In light of this new split governance structure, the Board of Directors, on the recommendation of the Compensation Committee, has established new compensation policies for the Chairwoman of the Board of Directors and the Chief Executive Officer. These policies have been established in line with the Group's practices, taking into account the experience and role of the executives concerned and market practices.
Therefore and in accordance with article L.22-10-8 II of the French Commercial Code, shareholders are invited by the Board of Directors, based on the recommendation of the Compensation Committee, to approve the following compensation policies:
It is specified that these remuneration policies are submitted by the Board of Directors upon recommendation of the Compensation Committee and are reproduced in full in the Board of Directors’ corporate governance report, in section 7.3.1 of the 2025 Universal Registration Document.

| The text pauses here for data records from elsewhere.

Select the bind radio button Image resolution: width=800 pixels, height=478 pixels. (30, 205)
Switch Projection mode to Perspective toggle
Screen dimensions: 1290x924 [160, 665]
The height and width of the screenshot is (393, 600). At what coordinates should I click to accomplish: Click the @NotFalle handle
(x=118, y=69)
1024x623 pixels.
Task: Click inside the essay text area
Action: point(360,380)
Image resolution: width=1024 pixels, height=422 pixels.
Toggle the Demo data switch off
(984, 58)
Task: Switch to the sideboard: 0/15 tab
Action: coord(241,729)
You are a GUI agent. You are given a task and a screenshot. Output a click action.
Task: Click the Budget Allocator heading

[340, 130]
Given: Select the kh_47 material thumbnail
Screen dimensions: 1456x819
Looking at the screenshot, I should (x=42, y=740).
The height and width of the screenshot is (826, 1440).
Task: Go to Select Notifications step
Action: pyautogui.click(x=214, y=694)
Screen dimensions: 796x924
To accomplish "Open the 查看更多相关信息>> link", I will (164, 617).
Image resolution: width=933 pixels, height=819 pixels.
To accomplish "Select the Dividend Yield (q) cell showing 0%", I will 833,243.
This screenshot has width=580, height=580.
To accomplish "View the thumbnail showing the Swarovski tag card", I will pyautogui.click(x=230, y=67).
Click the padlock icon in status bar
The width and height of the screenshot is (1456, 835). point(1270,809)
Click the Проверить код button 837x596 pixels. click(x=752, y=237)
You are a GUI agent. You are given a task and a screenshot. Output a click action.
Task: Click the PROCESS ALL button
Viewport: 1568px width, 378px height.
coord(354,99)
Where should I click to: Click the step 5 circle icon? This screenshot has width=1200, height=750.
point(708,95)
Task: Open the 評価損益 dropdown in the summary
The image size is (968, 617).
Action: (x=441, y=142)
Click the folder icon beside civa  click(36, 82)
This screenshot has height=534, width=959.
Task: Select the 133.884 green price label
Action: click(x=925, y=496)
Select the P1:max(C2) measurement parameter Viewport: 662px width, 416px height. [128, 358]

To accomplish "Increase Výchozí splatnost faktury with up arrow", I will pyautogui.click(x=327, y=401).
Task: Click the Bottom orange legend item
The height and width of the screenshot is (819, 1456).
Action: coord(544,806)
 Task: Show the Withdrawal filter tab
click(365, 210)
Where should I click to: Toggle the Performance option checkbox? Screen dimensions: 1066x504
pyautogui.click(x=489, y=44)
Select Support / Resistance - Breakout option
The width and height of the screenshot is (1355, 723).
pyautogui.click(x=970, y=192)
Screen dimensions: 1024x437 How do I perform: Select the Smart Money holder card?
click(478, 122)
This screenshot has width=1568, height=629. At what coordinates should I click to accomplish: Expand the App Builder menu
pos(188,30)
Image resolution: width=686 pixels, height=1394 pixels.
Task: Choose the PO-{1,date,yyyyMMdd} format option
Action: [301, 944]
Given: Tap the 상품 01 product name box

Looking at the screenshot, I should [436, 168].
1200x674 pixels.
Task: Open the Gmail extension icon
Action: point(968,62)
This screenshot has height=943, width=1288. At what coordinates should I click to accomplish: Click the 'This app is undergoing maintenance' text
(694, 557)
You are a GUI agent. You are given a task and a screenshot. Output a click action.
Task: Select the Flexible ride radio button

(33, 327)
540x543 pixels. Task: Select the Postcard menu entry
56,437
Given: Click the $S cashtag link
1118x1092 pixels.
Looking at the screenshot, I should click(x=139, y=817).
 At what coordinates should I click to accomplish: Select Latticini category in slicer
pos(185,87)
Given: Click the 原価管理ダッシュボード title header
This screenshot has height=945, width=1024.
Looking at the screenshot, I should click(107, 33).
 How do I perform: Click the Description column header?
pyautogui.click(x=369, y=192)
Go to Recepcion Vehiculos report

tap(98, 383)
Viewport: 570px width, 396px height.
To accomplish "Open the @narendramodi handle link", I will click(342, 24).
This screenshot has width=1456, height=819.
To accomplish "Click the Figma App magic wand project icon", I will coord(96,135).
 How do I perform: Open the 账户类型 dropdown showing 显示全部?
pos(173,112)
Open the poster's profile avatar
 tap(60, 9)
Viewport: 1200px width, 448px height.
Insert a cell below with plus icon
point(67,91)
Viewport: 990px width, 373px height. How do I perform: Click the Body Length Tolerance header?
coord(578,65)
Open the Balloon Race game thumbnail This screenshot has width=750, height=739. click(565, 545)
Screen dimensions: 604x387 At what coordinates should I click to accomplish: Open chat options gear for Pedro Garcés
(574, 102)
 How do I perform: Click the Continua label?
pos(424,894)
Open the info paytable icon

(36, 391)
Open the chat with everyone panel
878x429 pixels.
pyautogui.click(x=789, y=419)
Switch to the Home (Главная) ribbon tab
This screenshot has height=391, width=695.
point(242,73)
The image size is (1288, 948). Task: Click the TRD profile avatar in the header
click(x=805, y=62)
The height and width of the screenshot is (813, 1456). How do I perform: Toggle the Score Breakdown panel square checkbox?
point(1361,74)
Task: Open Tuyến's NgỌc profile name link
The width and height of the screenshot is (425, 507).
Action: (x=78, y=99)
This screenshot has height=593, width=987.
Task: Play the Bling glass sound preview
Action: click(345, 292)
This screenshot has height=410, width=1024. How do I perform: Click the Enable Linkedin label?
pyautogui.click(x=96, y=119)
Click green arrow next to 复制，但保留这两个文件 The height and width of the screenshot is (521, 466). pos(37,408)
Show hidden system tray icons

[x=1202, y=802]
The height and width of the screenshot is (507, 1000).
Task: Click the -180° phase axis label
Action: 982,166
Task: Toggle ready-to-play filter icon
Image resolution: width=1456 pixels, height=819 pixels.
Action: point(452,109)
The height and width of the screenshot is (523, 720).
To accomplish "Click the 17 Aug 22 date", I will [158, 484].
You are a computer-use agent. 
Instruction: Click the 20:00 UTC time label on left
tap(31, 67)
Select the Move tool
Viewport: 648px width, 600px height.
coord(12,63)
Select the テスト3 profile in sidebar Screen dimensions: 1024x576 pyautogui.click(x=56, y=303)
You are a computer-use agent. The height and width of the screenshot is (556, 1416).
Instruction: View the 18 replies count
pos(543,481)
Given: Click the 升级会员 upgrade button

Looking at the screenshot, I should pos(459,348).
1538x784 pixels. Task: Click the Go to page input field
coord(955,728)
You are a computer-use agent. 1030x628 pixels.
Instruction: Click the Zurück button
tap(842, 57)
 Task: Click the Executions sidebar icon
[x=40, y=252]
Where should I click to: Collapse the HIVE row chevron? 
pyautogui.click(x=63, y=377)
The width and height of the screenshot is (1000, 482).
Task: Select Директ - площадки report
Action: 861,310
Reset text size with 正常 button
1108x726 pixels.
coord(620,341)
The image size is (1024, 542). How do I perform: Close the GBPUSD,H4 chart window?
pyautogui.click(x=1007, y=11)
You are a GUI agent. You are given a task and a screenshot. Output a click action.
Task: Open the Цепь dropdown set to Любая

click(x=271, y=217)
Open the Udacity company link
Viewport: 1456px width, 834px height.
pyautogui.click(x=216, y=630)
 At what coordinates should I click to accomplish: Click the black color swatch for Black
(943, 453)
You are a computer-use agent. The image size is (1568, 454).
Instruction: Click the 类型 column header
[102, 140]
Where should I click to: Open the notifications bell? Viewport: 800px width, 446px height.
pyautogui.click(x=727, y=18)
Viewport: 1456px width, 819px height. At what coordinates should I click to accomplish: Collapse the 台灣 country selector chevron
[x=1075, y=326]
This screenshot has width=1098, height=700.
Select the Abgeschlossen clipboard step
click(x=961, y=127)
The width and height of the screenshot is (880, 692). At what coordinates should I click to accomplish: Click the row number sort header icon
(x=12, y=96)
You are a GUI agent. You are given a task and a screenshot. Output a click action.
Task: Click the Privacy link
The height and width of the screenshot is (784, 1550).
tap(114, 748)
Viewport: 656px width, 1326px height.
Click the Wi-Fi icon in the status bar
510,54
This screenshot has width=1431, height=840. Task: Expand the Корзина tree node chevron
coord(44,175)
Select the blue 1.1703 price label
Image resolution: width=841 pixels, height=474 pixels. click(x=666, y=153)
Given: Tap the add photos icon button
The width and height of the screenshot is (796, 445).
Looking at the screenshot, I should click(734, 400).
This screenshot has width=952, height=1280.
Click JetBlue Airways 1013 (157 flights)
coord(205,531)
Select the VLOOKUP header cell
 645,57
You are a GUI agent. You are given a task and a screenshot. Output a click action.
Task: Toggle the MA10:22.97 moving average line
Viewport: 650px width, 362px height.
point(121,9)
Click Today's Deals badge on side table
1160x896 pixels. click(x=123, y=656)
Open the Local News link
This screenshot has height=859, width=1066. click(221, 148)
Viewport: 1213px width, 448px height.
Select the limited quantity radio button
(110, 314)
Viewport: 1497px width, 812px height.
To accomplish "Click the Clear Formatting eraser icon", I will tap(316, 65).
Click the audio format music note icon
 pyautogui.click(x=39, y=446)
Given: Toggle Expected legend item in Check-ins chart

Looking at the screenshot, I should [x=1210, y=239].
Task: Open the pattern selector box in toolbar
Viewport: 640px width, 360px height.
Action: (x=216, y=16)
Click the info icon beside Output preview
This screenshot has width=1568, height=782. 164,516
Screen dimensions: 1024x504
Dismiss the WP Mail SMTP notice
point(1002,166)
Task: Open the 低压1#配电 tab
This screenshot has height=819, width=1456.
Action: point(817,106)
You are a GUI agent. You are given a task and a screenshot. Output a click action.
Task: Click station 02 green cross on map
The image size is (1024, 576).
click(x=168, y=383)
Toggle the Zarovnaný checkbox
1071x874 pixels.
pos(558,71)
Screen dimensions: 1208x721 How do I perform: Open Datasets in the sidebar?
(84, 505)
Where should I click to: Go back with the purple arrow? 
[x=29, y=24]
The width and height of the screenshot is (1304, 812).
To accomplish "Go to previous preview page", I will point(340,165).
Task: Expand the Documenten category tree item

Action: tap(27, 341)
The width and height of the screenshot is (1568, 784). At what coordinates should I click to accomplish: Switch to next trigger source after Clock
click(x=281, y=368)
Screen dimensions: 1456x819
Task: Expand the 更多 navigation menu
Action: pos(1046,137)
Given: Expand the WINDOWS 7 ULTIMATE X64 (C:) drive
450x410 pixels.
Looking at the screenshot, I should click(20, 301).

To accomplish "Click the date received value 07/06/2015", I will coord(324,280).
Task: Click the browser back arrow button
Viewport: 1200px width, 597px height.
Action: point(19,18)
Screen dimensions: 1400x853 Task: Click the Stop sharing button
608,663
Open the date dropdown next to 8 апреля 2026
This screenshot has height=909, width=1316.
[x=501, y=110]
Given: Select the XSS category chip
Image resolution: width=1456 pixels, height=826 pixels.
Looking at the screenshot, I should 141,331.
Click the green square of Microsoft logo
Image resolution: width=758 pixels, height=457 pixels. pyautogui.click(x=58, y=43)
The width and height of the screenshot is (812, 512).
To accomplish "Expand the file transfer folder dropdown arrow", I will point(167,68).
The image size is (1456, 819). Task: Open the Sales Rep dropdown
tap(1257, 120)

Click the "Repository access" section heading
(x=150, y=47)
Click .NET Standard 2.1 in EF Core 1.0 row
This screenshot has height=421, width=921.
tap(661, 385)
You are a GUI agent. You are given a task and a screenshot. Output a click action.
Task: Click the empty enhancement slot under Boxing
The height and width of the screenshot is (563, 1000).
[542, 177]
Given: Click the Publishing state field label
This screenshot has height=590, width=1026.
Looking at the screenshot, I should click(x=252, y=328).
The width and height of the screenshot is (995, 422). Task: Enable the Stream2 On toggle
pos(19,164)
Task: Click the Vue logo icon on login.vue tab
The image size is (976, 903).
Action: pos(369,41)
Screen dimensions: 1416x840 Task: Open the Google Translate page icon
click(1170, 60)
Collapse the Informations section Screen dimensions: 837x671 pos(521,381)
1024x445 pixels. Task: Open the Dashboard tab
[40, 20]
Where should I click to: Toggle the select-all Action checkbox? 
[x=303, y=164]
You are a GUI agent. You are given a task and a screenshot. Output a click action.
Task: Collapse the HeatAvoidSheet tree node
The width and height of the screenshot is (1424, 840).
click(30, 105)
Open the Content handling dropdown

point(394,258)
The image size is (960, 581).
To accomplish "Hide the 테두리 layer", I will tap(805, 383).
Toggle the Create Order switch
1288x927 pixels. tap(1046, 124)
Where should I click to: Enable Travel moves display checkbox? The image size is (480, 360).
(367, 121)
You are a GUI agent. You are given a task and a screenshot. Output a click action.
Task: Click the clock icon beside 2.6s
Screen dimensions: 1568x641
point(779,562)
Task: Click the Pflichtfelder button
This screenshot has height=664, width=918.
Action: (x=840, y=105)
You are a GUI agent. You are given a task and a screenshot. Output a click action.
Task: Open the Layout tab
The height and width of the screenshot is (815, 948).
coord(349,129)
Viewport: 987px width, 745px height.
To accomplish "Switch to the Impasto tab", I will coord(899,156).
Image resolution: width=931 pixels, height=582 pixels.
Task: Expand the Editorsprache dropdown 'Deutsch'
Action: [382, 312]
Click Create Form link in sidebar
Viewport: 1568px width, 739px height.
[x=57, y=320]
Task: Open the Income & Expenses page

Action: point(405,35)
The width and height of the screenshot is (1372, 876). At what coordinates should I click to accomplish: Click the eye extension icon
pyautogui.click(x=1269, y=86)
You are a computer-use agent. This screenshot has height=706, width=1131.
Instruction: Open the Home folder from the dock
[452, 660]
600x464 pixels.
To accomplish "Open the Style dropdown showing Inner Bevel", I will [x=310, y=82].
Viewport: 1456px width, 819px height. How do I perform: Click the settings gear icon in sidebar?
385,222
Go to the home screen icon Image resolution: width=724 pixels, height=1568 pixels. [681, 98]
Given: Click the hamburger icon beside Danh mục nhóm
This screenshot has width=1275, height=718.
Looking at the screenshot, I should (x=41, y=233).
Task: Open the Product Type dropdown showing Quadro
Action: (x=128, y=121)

Having considered the Board of Directors’ Report, the Shareholders Meeting, acting under the rules of quorum and majority applicable to Ordinary Shareholders Meetings and in accordance with article L.22-10-8 II of the French Commercial Code, approves the compensation policy applicable to the Chairwoman and CEO for the period from September 1, 2025 to November 9, 2025 (included), as set by the Company’s Board of Directors based on the recommendation of the Compensation Committee and as described in the Corporate Governance Report drawn up in compliance with article L.225-37 of the French Commercial Code and set out in section 7.3.1.3.2 of this Fiscal 2025 Universal Registration Document.
Having considered the Board of Directors’ Report, the Shareholders Meeting, acting under the rules of quorum and majority applicable to Ordinary Shareholders Meetings and in accordance with article L.22-10-8 II of the French Commercial Code, approves the compensation policy applicable to the Chairwoman of the Board of Directors as from November 10, 2025, as set by the Company’s Board of Directors based on the recommendation of the Compensation Committee and as described in the Corporate Governance Report drawn up in compliance with article L.225-37 of the French Commercial Code and set out in section 7.3.1.3.3 of this Fiscal 2025 Universal Registration Document.
Having considered the Board of Directors’ Report, the Shareholders Meeting, acting under the rules of quorum and majority applicable to Ordinary Shareholders Meetings and in accordance with article L.22-10-8 II of the French Commercial Code, approves the compensation policy applicable to the Chief Executive Officer as from November 10, 2025, as set by the Company’s Board of Directors based on the recommendation of the Compensation Committee and as described in the Corporate Governance Report drawn up in compliance with article L.225-37 of the French Commercial Code and set out in section 7.3.1.3.1 of this Fiscal 2025 Universal Registration Document.